[Stored records]
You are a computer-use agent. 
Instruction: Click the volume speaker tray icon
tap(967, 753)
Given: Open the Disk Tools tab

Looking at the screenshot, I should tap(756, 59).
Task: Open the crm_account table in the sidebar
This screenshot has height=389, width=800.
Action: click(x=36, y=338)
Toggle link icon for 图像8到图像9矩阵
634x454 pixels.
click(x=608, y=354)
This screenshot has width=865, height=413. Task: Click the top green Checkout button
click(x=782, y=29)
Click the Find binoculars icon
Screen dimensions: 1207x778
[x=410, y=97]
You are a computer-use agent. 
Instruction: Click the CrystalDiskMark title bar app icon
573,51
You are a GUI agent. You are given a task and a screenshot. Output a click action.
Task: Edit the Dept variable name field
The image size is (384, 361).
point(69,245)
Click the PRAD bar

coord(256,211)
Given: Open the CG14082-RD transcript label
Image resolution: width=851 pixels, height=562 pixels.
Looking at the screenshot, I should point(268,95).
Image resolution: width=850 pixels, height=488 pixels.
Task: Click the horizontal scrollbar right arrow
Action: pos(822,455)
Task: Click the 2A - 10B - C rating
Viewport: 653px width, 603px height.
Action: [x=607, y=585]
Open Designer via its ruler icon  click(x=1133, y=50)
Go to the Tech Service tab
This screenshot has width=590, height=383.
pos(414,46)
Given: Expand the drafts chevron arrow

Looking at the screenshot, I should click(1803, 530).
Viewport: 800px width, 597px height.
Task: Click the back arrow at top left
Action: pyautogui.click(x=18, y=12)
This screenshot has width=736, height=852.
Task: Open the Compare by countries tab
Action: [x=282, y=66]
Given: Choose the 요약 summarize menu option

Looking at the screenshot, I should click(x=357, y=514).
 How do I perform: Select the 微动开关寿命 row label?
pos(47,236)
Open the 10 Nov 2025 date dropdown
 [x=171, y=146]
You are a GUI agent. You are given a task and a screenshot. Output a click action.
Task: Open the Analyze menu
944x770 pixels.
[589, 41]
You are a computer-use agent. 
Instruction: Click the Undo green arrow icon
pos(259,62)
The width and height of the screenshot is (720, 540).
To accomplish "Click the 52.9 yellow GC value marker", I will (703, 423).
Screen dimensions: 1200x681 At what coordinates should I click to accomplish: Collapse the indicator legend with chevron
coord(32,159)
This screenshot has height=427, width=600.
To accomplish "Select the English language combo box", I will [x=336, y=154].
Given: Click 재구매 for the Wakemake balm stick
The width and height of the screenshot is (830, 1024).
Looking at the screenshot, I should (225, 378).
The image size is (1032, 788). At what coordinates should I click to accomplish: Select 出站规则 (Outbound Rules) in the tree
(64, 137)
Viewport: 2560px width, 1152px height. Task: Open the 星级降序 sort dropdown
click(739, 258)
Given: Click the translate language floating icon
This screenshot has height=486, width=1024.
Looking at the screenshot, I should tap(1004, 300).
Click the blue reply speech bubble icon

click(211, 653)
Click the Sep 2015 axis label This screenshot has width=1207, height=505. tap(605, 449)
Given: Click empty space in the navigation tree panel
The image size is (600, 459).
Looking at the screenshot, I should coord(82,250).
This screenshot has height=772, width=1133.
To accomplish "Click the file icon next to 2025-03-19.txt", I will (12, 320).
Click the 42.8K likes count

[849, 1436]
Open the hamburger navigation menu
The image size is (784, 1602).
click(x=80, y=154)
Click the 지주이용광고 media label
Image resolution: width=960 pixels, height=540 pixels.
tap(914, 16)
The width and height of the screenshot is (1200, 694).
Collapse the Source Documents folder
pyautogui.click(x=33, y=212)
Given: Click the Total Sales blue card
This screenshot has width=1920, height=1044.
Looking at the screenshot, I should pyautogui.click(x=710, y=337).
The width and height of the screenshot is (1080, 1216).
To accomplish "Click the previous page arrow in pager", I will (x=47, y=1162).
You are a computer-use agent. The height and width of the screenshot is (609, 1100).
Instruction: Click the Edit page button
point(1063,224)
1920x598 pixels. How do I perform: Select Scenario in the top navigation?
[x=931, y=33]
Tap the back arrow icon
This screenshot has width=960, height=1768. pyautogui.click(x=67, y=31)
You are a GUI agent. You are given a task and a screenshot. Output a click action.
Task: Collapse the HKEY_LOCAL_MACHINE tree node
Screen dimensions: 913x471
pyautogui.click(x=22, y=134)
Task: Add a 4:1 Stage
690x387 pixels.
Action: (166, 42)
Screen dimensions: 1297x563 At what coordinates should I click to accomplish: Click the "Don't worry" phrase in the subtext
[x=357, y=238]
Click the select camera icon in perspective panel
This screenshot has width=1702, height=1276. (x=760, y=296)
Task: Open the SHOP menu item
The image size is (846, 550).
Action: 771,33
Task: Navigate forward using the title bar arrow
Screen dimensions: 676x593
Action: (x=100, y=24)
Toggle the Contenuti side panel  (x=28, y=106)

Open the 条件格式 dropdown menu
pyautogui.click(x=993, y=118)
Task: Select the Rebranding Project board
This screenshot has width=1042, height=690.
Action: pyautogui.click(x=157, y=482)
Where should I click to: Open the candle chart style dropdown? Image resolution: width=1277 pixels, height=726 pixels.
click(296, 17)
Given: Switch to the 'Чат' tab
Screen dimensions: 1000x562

* [What you need to do]:
Set down the entries verbatim, leaving none out.

* [Answer to the problem]:
You are a computer-use agent. 
Instruction: Click the volume speaker tray icon
tap(967, 753)
Given: Open the Disk Tools tab

Looking at the screenshot, I should tap(756, 59).
Task: Open the crm_account table in the sidebar
This screenshot has height=389, width=800.
Action: click(x=36, y=338)
Toggle link icon for 图像8到图像9矩阵
634x454 pixels.
click(x=608, y=354)
This screenshot has width=865, height=413. Task: Click the top green Checkout button
click(x=782, y=29)
Click the Find binoculars icon
Screen dimensions: 1207x778
[x=410, y=97]
You are a computer-use agent. 
Instruction: Click the CrystalDiskMark title bar app icon
573,51
You are a GUI agent. You are given a task and a screenshot. Output a click action.
Task: Edit the Dept variable name field
The image size is (384, 361).
point(69,245)
Click the PRAD bar

coord(256,211)
Given: Open the CG14082-RD transcript label
Image resolution: width=851 pixels, height=562 pixels.
Looking at the screenshot, I should point(268,95).
Image resolution: width=850 pixels, height=488 pixels.
Task: Click the horizontal scrollbar right arrow
Action: pos(822,455)
Task: Click the 2A - 10B - C rating
Viewport: 653px width, 603px height.
Action: [x=607, y=585]
Open Designer via its ruler icon  click(x=1133, y=50)
Go to the Tech Service tab
This screenshot has width=590, height=383.
pos(414,46)
Given: Expand the drafts chevron arrow

Looking at the screenshot, I should click(1803, 530).
Viewport: 800px width, 597px height.
Task: Click the back arrow at top left
Action: pyautogui.click(x=18, y=12)
This screenshot has width=736, height=852.
Task: Open the Compare by countries tab
Action: [x=282, y=66]
Given: Choose the 요약 summarize menu option

Looking at the screenshot, I should click(x=357, y=514).
 How do I perform: Select the 微动开关寿命 row label?
pos(47,236)
Open the 10 Nov 2025 date dropdown
 [x=171, y=146]
You are a GUI agent. You are given a task and a screenshot. Output a click action.
Task: Open the Analyze menu
944x770 pixels.
[589, 41]
You are a computer-use agent. 
Instruction: Click the Undo green arrow icon
pos(259,62)
The width and height of the screenshot is (720, 540).
To accomplish "Click the 52.9 yellow GC value marker", I will (703, 423).
Screen dimensions: 1200x681 At what coordinates should I click to accomplish: Collapse the indicator legend with chevron
coord(32,159)
This screenshot has height=427, width=600.
To accomplish "Select the English language combo box", I will [x=336, y=154].
Given: Click 재구매 for the Wakemake balm stick
The width and height of the screenshot is (830, 1024).
Looking at the screenshot, I should (225, 378).
The image size is (1032, 788). At what coordinates should I click to accomplish: Select 出站规则 (Outbound Rules) in the tree
(64, 137)
Viewport: 2560px width, 1152px height. Task: Open the 星级降序 sort dropdown
click(739, 258)
Given: Click the translate language floating icon
This screenshot has height=486, width=1024.
Looking at the screenshot, I should tap(1004, 300).
Click the blue reply speech bubble icon

click(211, 653)
Click the Sep 2015 axis label This screenshot has width=1207, height=505. tap(605, 449)
Given: Click empty space in the navigation tree panel
The image size is (600, 459).
Looking at the screenshot, I should coord(82,250).
This screenshot has height=772, width=1133.
To accomplish "Click the file icon next to 2025-03-19.txt", I will (12, 320).
Click the 42.8K likes count

[849, 1436]
Open the hamburger navigation menu
The image size is (784, 1602).
click(x=80, y=154)
Click the 지주이용광고 media label
Image resolution: width=960 pixels, height=540 pixels.
tap(914, 16)
The width and height of the screenshot is (1200, 694).
Collapse the Source Documents folder
pyautogui.click(x=33, y=212)
Given: Click the Total Sales blue card
This screenshot has width=1920, height=1044.
Looking at the screenshot, I should pyautogui.click(x=710, y=337).
The width and height of the screenshot is (1080, 1216).
To accomplish "Click the previous page arrow in pager", I will (x=47, y=1162).
You are a computer-use agent. The height and width of the screenshot is (609, 1100).
Instruction: Click the Edit page button
point(1063,224)
1920x598 pixels. How do I perform: Select Scenario in the top navigation?
[x=931, y=33]
Tap the back arrow icon
This screenshot has width=960, height=1768. pyautogui.click(x=67, y=31)
You are a GUI agent. You are given a task and a screenshot. Output a click action.
Task: Collapse the HKEY_LOCAL_MACHINE tree node
Screen dimensions: 913x471
pyautogui.click(x=22, y=134)
Task: Add a 4:1 Stage
690x387 pixels.
Action: (166, 42)
Screen dimensions: 1297x563 At what coordinates should I click to accomplish: Click the "Don't worry" phrase in the subtext
[x=357, y=238]
Click the select camera icon in perspective panel
This screenshot has width=1702, height=1276. (x=760, y=296)
Task: Open the SHOP menu item
The image size is (846, 550).
Action: 771,33
Task: Navigate forward using the title bar arrow
Screen dimensions: 676x593
Action: (x=100, y=24)
Toggle the Contenuti side panel  (x=28, y=106)

Open the 条件格式 dropdown menu
pyautogui.click(x=993, y=118)
Task: Select the Rebranding Project board
This screenshot has width=1042, height=690.
Action: pyautogui.click(x=157, y=482)
Where should I click to: Open the candle chart style dropdown? Image resolution: width=1277 pixels, height=726 pixels.
click(296, 17)
Given: Switch to the 'Чат' tab
Screen dimensions: 1000x562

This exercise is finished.